(Stored data)
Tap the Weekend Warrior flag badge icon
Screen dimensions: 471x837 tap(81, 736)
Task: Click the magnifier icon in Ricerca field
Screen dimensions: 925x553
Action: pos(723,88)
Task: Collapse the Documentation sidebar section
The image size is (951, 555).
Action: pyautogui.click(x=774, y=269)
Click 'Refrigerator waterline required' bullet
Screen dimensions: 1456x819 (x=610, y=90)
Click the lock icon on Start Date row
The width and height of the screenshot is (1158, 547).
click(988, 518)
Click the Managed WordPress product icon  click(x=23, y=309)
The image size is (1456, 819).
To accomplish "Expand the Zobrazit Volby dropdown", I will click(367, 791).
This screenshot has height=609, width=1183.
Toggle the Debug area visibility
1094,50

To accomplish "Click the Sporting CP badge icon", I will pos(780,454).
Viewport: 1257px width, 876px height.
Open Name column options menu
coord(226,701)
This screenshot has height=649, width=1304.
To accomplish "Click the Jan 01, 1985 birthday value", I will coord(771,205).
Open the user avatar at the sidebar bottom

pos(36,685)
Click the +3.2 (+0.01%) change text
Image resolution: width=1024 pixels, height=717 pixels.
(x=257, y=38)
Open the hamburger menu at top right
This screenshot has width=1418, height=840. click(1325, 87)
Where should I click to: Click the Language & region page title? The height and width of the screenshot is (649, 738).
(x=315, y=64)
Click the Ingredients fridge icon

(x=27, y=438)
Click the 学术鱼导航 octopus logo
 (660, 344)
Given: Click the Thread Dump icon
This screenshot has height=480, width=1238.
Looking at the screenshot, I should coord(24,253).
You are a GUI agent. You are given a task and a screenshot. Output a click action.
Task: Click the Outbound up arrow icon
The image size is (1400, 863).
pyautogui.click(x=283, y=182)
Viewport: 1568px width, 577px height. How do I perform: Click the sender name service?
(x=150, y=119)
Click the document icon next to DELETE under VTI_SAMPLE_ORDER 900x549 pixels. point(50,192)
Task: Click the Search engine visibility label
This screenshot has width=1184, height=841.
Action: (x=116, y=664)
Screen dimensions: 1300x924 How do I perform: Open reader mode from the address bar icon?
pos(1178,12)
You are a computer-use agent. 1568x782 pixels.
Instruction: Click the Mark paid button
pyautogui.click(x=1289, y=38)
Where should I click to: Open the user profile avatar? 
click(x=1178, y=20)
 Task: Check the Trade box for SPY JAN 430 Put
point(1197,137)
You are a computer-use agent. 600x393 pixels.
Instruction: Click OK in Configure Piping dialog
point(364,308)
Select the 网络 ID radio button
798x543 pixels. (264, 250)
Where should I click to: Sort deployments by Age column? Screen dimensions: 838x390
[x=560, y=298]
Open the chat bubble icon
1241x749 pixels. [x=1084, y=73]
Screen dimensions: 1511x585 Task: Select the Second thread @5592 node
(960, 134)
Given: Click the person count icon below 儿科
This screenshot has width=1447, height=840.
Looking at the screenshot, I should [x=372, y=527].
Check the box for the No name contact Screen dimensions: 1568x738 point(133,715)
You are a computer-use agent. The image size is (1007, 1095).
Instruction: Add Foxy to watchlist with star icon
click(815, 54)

Exercise
Once you have read the records above, please copy them out exactly.

Answer below
Tap the Weekend Warrior flag badge icon
Screen dimensions: 471x837 tap(81, 736)
Task: Click the magnifier icon in Ricerca field
Screen dimensions: 925x553
Action: pos(723,88)
Task: Collapse the Documentation sidebar section
The image size is (951, 555).
Action: pyautogui.click(x=774, y=269)
Click 'Refrigerator waterline required' bullet
Screen dimensions: 1456x819 (x=610, y=90)
Click the lock icon on Start Date row
The width and height of the screenshot is (1158, 547).
click(988, 518)
Click the Managed WordPress product icon  click(x=23, y=309)
The image size is (1456, 819).
To accomplish "Expand the Zobrazit Volby dropdown", I will click(367, 791).
This screenshot has height=609, width=1183.
Toggle the Debug area visibility
1094,50

To accomplish "Click the Sporting CP badge icon", I will pos(780,454).
Viewport: 1257px width, 876px height.
Open Name column options menu
coord(226,701)
This screenshot has height=649, width=1304.
To accomplish "Click the Jan 01, 1985 birthday value", I will coord(771,205).
Open the user avatar at the sidebar bottom

pos(36,685)
Click the +3.2 (+0.01%) change text
Image resolution: width=1024 pixels, height=717 pixels.
(x=257, y=38)
Open the hamburger menu at top right
This screenshot has width=1418, height=840. click(1325, 87)
Where should I click to: Click the Language & region page title? The height and width of the screenshot is (649, 738).
(x=315, y=64)
Click the Ingredients fridge icon

(x=27, y=438)
Click the 学术鱼导航 octopus logo
 (660, 344)
Given: Click the Thread Dump icon
This screenshot has height=480, width=1238.
Looking at the screenshot, I should coord(24,253).
You are a GUI agent. You are given a task and a screenshot. Output a click action.
Task: Click the Outbound up arrow icon
The image size is (1400, 863).
pyautogui.click(x=283, y=182)
Viewport: 1568px width, 577px height. How do I perform: Click the sender name service?
(x=150, y=119)
Click the document icon next to DELETE under VTI_SAMPLE_ORDER 900x549 pixels. point(50,192)
Task: Click the Search engine visibility label
This screenshot has width=1184, height=841.
Action: (x=116, y=664)
Screen dimensions: 1300x924 How do I perform: Open reader mode from the address bar icon?
pos(1178,12)
You are a computer-use agent. 1568x782 pixels.
Instruction: Click the Mark paid button
pyautogui.click(x=1289, y=38)
Where should I click to: Open the user profile avatar? 
click(x=1178, y=20)
 Task: Check the Trade box for SPY JAN 430 Put
point(1197,137)
You are a computer-use agent. 600x393 pixels.
Instruction: Click OK in Configure Piping dialog
point(364,308)
Select the 网络 ID radio button
798x543 pixels. (264, 250)
Where should I click to: Sort deployments by Age column? Screen dimensions: 838x390
[x=560, y=298]
Open the chat bubble icon
1241x749 pixels. [x=1084, y=73]
Screen dimensions: 1511x585 Task: Select the Second thread @5592 node
(960, 134)
Given: Click the person count icon below 儿科
This screenshot has width=1447, height=840.
Looking at the screenshot, I should [x=372, y=527].
Check the box for the No name contact Screen dimensions: 1568x738 point(133,715)
You are a computer-use agent. The image size is (1007, 1095).
Instruction: Add Foxy to watchlist with star icon
click(815, 54)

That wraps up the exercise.